The institution hopes the material will bring a rare insight into one of the most important British novelists of her generation. 

The celebrated author told The Independent after depositing the archive at the University Library that those reading the papers “will learn a lot about me”.

“I was keen to get rid of all these papers, it was a relief to get them off my shelf,” she said, expressing her delight at finding a “safe home” for them.

The archives “hoarded over more than half a century” date from her early years at the Amateur Dramatic Club in Cambridge, where she studied, to material relating to her memoir published in 2009.

Papers include drafts of novels, correspondence with cultural institutions, and letters to other writers, as well as typescripts covered with sticky-taped patches, where she stuck on new layers of corrected sentences and paragraphs, as part of the re-drafting process.

Novels such as The Millstone (1966), about an emancipated Cambridge graduate coming to terms with an unexpected pregnancy, appear as original drafts, typescripts and working papers. 

John Wells, curator of literary manuscripts at the University Library, said he was “exhilarated by our discoveries. The potential of this collection to support research into the British literary and intellectual world of the last 50 years is exceptional.”

Dame Margaret continues to write, and themes of womanhood and society often figure strongly in her works.

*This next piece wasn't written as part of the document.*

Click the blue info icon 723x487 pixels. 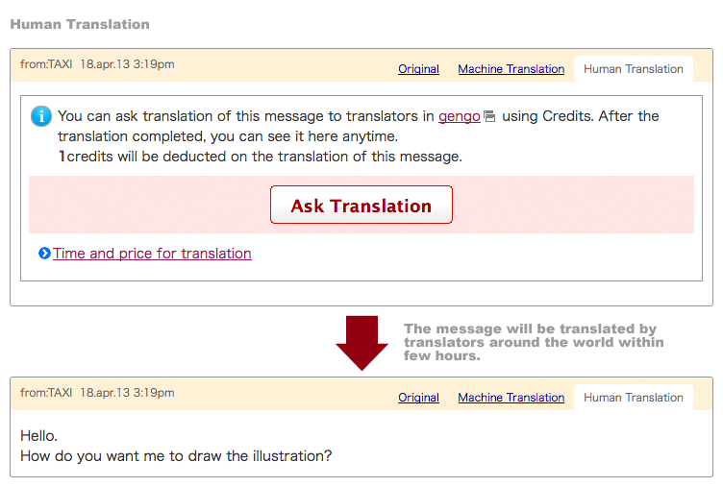click(41, 116)
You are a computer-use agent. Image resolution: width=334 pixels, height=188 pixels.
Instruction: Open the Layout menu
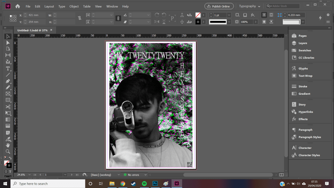pyautogui.click(x=49, y=7)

Their focus on individual women, their lives and their feelings, was influential in the 1960s and 1970s when the possibilities and aspirations for women in Britain were rapidly expanding, according to Mr Wells.

His colleague University Librarian Anne Jarvis said: “As well as being the chief resource for research into a major author, it throws light on the wider experience of a generation of women who came of age in the 1960s and helped to shape the cultural life of the time.”

Her political opinions are also laid bare, as well as the public causes which influenced her fiction. The archives include her research and correspondence dealing with topics such as abortion and the Iraq war.

Among the papers is a letter she wrote to then Home Secretary Jack Straw in 2003, expressing her concern about Guantanamo Bay, insisting that the “detentions are illegal”.

The archives also include Dame Margaret’s correspondence with other writers. She wrote regularly to the poet Ted Hughes, including her sympathy over Sylvia Plath’s death, and the criticism he received.